Grau de obesidade, presença de outras doenças e necessidade clínica devem entrar na balança para encontrar o melhor equilíbrio entre o tratamento da mãe, a segurança do bebê e a manutenção da amamentação.

Usuárias antigas

Outra dúvida é se é preciso esperar o desmame para retomar o Mounjaro? Nem sempre. De acordo com a ginecologista Karoline Prado, atualmente não existe uma recomendação universal de que toda mulher precise aguardar o desmame para voltar a usar tirzepatida, se já fazia uso prévio. Por outro lado, os dados disponíveis também não significam que qualquer lactante possa simplesmente retomá-lo após o parto.
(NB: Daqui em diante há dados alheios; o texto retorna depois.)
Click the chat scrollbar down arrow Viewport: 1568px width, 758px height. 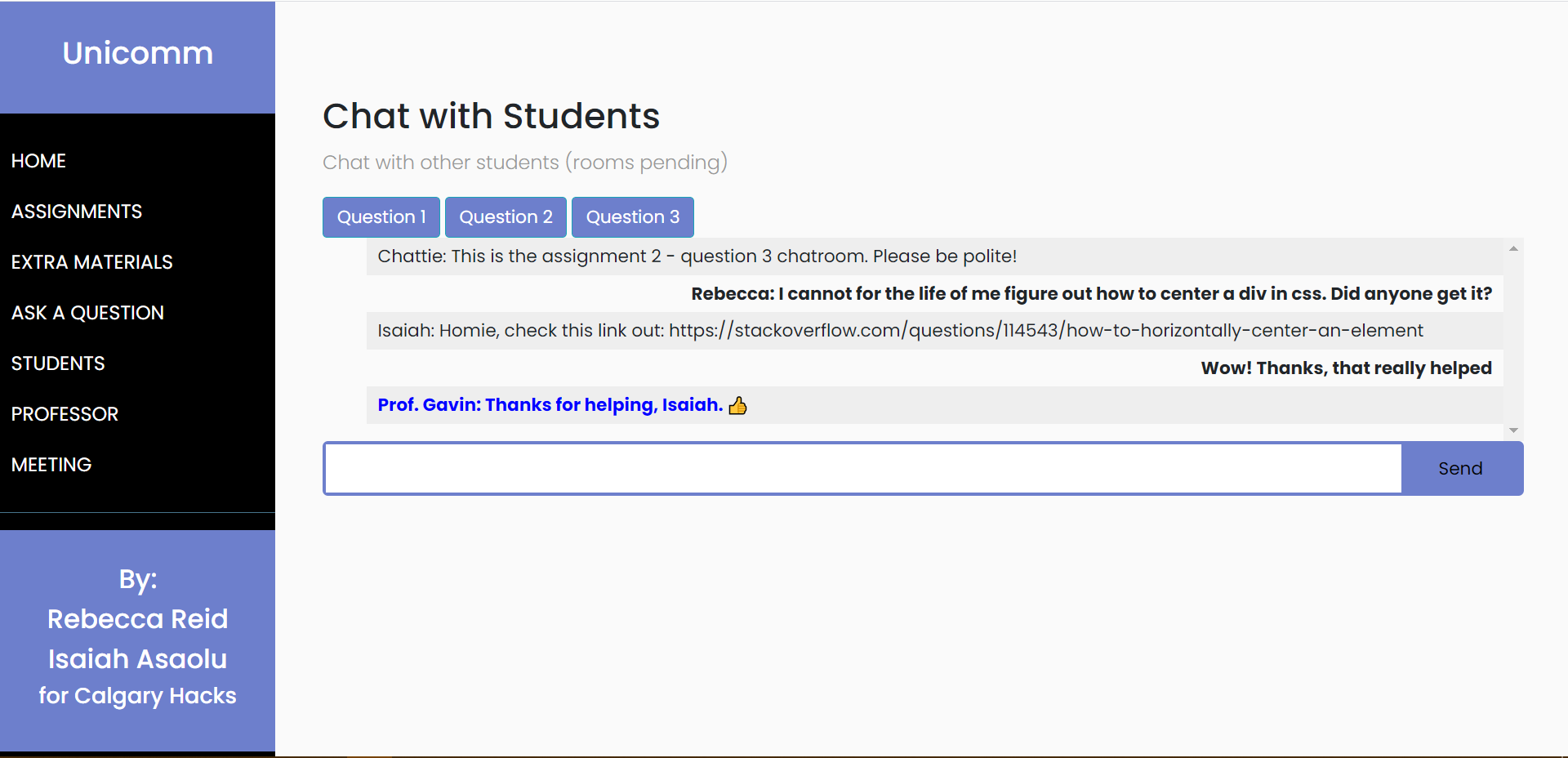click(1513, 430)
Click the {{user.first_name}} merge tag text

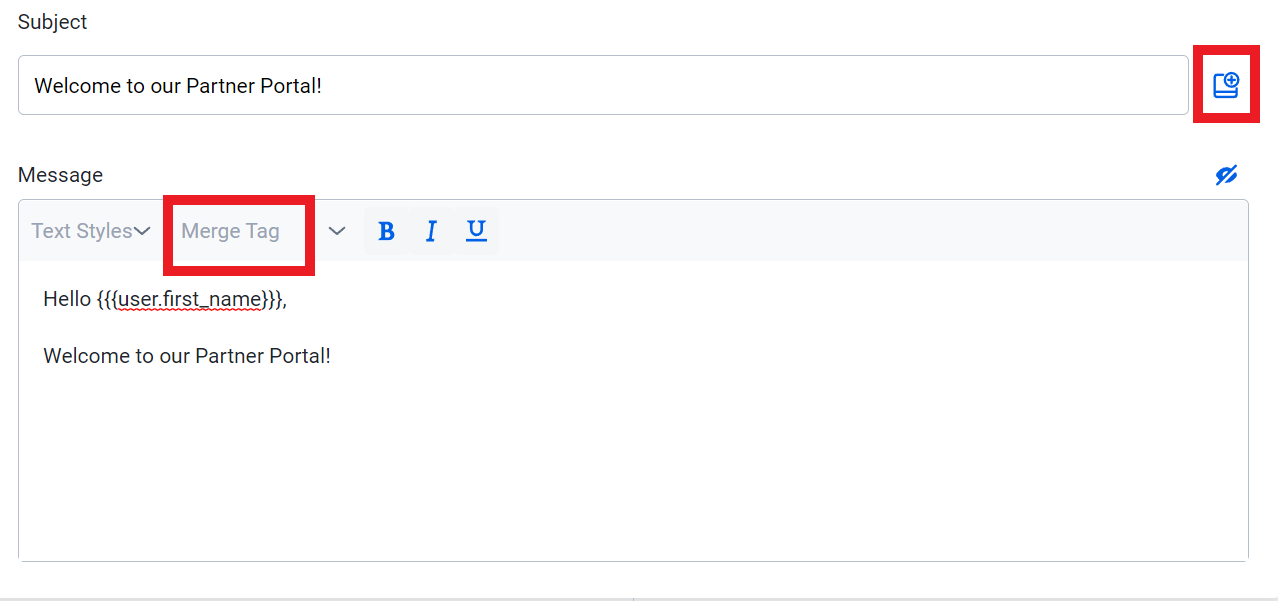point(190,299)
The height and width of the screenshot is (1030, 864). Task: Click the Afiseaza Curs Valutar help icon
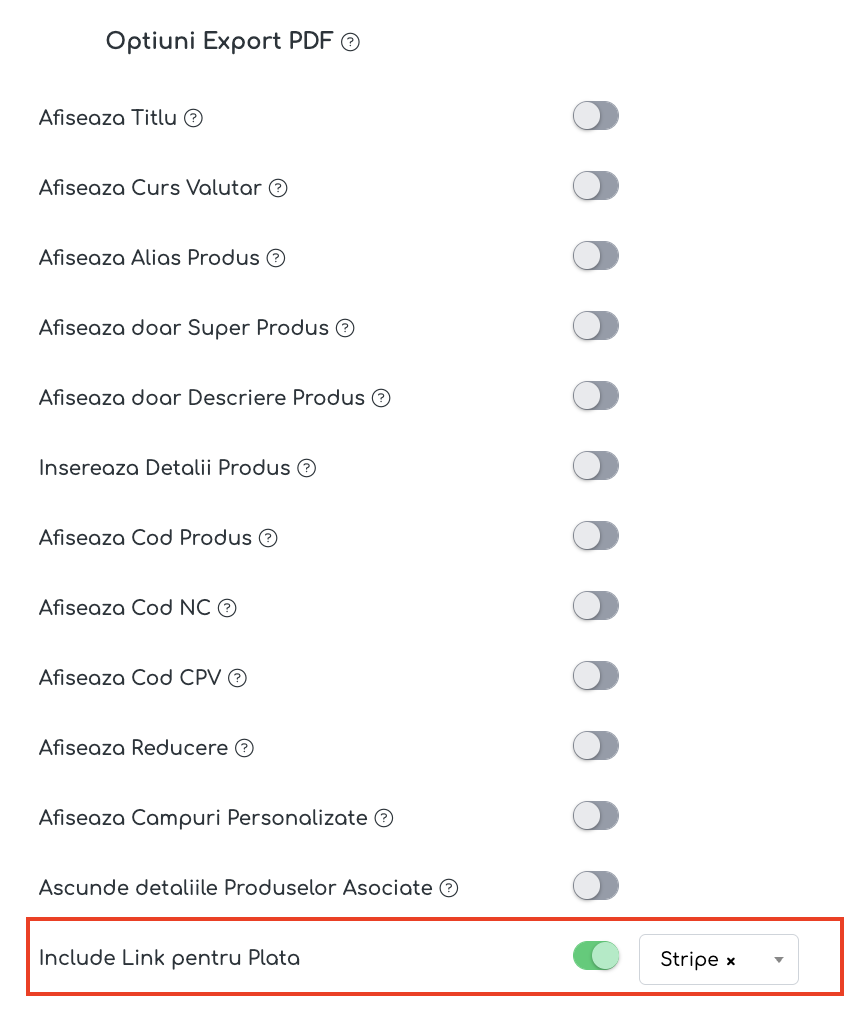click(x=279, y=189)
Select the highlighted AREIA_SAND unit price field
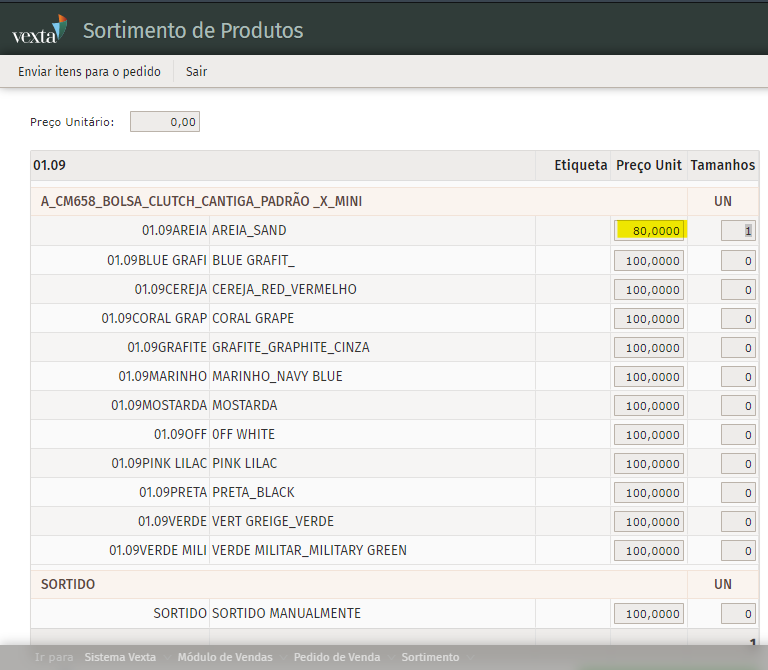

A orientação é considerar o contexto: idade e saúde do bebê, prematuridade, momento do aleitamento, estado nutricional da mãe, indicação de tratamento e, sobretudo, a existência de alternativas mais experientes e seguras – tudo sob respaldo médico.

Caso o medicamento seja utilizado, alimentação, hidratação e manutenção da produção de leite pedem merecem acompanhamento multidisciplinar.

Para a obstetra, é importante evitar que essa discussão se transforme em uma escolha entre amamentar e cuidar da própria saúde. “Doenças como obesidade e diabetes merecem tratamento, mas o puerpério também não deve ser marcado pela pressão para retornar rapidamente ao corpo anterior à gestação”, defende.